GIVEN TEXT:

The weather is getting better and my friend Anton Tantner suggested a trip to the Marchfeld. Finally an opportunity to visit parts of the battlefield of Wagram, where on 5 and 6 July 1809, the hitherto larges battle of the Napoleonic Wars was fought!
Together with our wives, we first took the bus to Markgraf-Neusiedl. This was the pivotal point of the second days’s fighting and the location where the battle was decided, as the French 3rd Corps under Marshal Davout outflanked Rosenberg’s Austrians.
Unfortunately, the famous tower, which served as the Austrian HQ and observatory, is private property, and we found it very hard to find a good vantage point to look at what would have been the position of the French attacks (one of which came from the east, and the other from the south). We did get a look at the tower from outside, though. At the time, it was rectangular, the round tower was built after the battle to house a windmill.
We then took the bikeway along the Russbach in direction of Baumersdorf and Deutsch-Wagram. This walk led us along the Austrian front, which was positioned on the heights just north of the Russbach. Of course we had to climb the heights to get a better view! The banks of the Russbach would have been pretty devoid of vegetation at the time, as the Austrians would have used the foilage to cover their camp huts.
Half-way between Markgraf-Neusiedl and Deutsch-Wagram is the small village of Parbasdorf, at the time mainly known as Baumersdorf. On the evening of July 5, when the French army made its large but uncoordinated probing attack, it was a key position, as it was the location of bridges over the Russbach. While French and Saxon troops broke through the Austrian lines west of Baumersdorf, Austrians under General Hardegg held the village itself, thereby preventing the French to reinforce their breakthrough with artillery and cavalry. For this action, Hardegg, who had probably saved the Austrian army from an early defeat, was awarded the Maria-Theresia-Orden. The basic layout of the village is still the same as in 1809, with the large Anger (village green) in the center.

YOUR TASK:
Answer these from the account of the Wagram battlefield trip:
1. Which French corps, and under which marshal, outflanked Rosenberg's Austrians at Markgraf-Neusiedl?
2. What was the round tower built after the battle to house?
3. Which award did General Hardegg receive for holding Baumersdorf?

DATA EXCERPTS:
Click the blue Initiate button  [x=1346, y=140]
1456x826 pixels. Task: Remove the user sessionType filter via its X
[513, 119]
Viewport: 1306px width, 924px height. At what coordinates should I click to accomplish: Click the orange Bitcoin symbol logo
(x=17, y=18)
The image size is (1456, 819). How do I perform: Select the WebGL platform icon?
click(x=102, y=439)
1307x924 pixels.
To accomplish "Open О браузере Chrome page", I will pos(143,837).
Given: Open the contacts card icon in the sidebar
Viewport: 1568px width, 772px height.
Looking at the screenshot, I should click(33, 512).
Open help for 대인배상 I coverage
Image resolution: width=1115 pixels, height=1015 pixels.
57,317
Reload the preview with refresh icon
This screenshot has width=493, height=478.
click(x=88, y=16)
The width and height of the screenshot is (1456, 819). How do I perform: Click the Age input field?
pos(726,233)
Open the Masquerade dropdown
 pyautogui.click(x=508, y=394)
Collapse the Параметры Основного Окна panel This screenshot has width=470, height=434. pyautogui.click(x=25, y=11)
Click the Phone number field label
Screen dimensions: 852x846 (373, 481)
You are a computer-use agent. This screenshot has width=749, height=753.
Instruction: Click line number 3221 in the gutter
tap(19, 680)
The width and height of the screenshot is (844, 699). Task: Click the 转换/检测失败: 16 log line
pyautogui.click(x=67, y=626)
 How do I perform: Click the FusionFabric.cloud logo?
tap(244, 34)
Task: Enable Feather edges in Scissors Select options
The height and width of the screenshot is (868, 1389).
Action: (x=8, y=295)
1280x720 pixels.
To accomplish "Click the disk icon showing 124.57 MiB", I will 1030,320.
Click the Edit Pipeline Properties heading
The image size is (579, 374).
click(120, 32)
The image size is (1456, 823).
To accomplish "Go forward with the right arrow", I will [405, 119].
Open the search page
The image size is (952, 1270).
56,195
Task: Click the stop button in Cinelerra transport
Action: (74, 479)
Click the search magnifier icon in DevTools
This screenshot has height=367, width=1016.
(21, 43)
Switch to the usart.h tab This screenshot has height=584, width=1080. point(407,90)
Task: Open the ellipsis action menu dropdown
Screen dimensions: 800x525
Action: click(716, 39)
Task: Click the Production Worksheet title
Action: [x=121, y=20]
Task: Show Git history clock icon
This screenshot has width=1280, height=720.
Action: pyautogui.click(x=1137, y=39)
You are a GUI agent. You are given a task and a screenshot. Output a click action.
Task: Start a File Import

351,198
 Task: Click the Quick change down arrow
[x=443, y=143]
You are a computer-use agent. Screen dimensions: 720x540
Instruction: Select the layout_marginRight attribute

TASK SOLUTION:
1. The French 3rd Corps under Marshal Davout.
2. A windmill.
3. The Maria-Theresia-Orden.